Research Engineer2016 - 2017Oxehealth
Technologies: Teamwork, Data Engineering, Machine Learning, RabbitMQ, ZeroMQ, Python, C++, C
- Led the data engineering team and worked on big data micro-services that would connect cameras installed on-site with Oxehealth’s data warehouse.
- Worked on Oxehealth’s TechCrunch London live demo that connected a room in Oxford with a human being monitored to the stage in London.
- Designed and developed the microservices architecture for video data retrieval from customer sites using ZeroMQ, GRPC, and Boost Program Options and Property Tree for C++.
- Set up a VPN Network to connect customer deployments to a central data repository using pfSense.

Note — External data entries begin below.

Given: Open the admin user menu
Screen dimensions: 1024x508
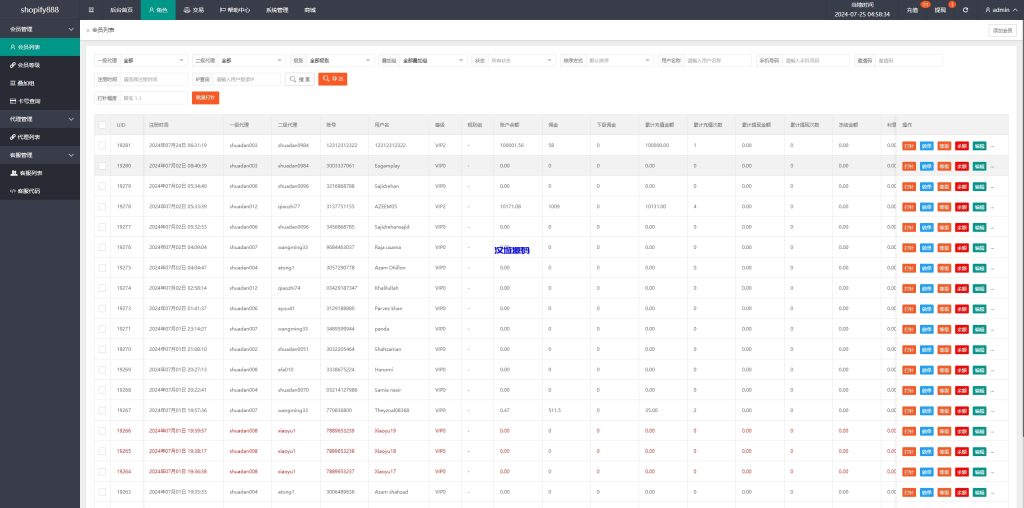Looking at the screenshot, I should [x=1002, y=10].
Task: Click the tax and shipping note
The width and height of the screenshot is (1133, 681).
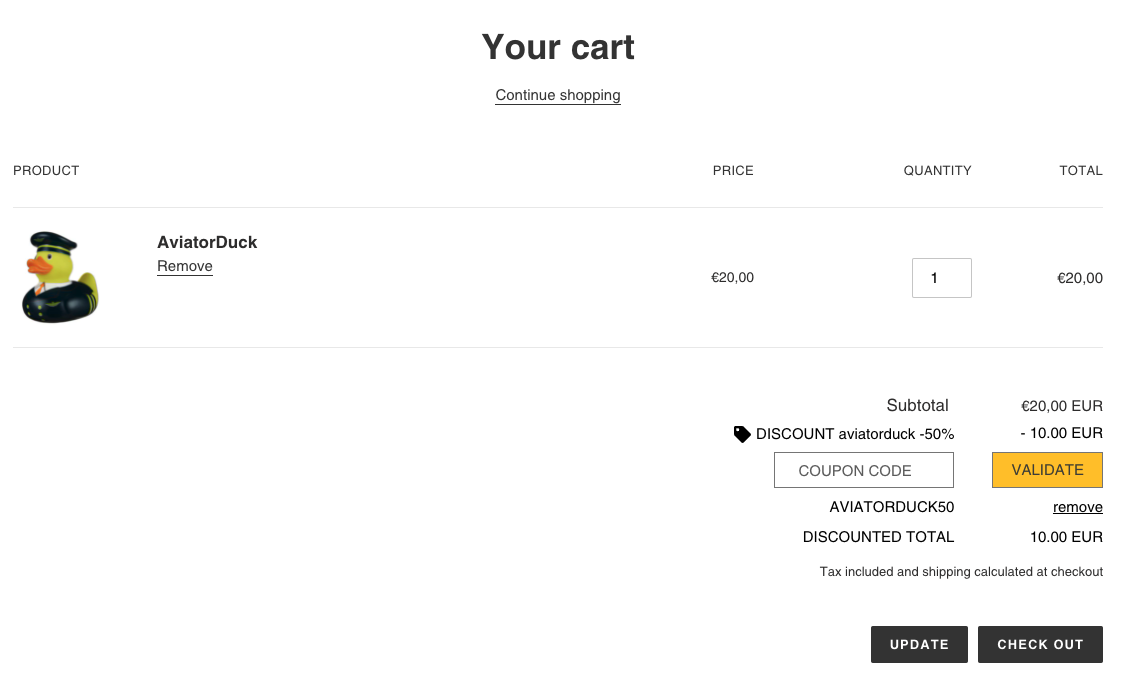Action: point(961,572)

- Built a breathing robot that could replicate different breathing patterns.
- Designed and developed an application that allowed for multiple room monitoring using Qt.
Computer Vision and Algorithms Engineer2016 - 2016Meta Vision Systems
Technologies: Linux, Teamwork, Machine Learning, CUDA, C++, C, OpenCV
- Designed the full stack from image capture and processing to point clouds sent over the network using multiple threads and a pipeline architecture in order to measure oil pipes with lasers and cameras.
- Wrote general purpose GPU (GPGPU) code to accelerate image processing algorithms–convolution and point extraction via new kernels or through OpenCV, reducing processing time from 40s to 40ms for some code paths.
- Implemented algorithms such as K-means and ordinary least squares through OpenCV for finding points of interest and then line fitting.
- Designed and set up the network communication channels for transmission of data, commands, and replies using Type Length Value (TLV) messages via Boost ASIO.
- Designed and developed a logging system using Microsoft ETW.
- Set up point cloud library (PCL) for surface reconstruction and for visualization of STL files and point clouds.
- Used Boost Property Tree to implement a configuration file parser that uses JSON files.
- Deployed Jenkins for automatic build verification and to run test cases.
Software Engineer2013 - 2016Qualcomm
Technologies: Linux, Teamwork, C++, C
- Wrote the first Windows driver for Qualcomm's NFC chip.
- Participated in a number of integration activities where I helped set up new platforms with our NFC chip.
- Worked on the launch of a Windows mobile phone that contained the chip I worked on.
- Advised other teams across the globe on Windows driver development.
- Developed a script in PowerShell for improving the team’s efficiency.
- Debugged customer and partner issues and those arising during testing.
- Trained new team members from different disciplines such as software engineering and testing.